§ **SHORT PROBLEM**
Show every line from the entries below that contains the word "screenshot". Case counts.

§ **RECORDS FOR THIS EXERCISE**

------------------------------------------------

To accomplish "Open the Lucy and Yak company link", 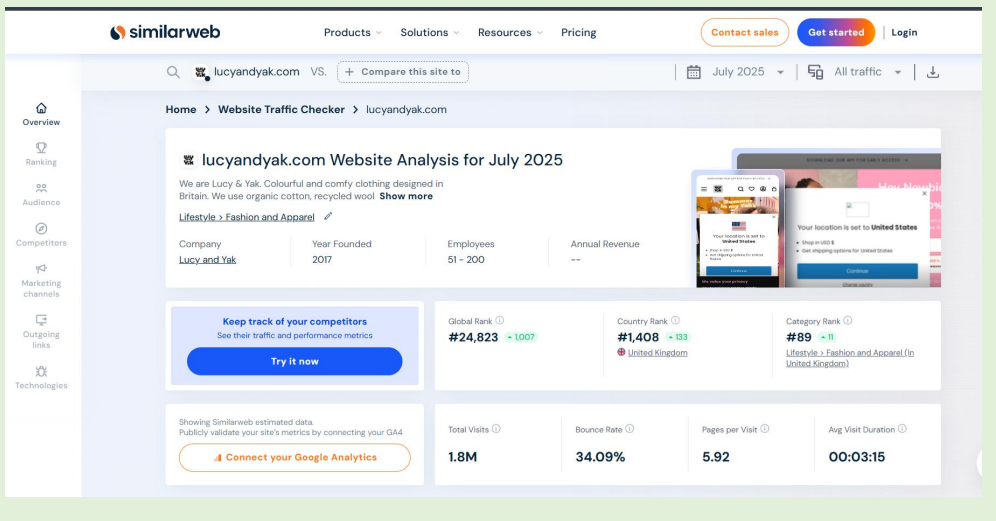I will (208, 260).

------------------------------------------------

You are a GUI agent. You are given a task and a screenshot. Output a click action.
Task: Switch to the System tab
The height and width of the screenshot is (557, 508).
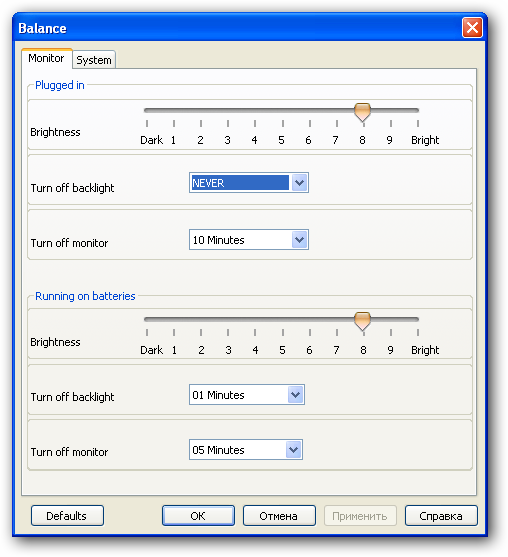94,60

------------------------------------------------

§ **THE ANSWER**
You are a GUI agent. You are given a task and a screenshot. Output a click action.
The height and width of the screenshot is (557, 508).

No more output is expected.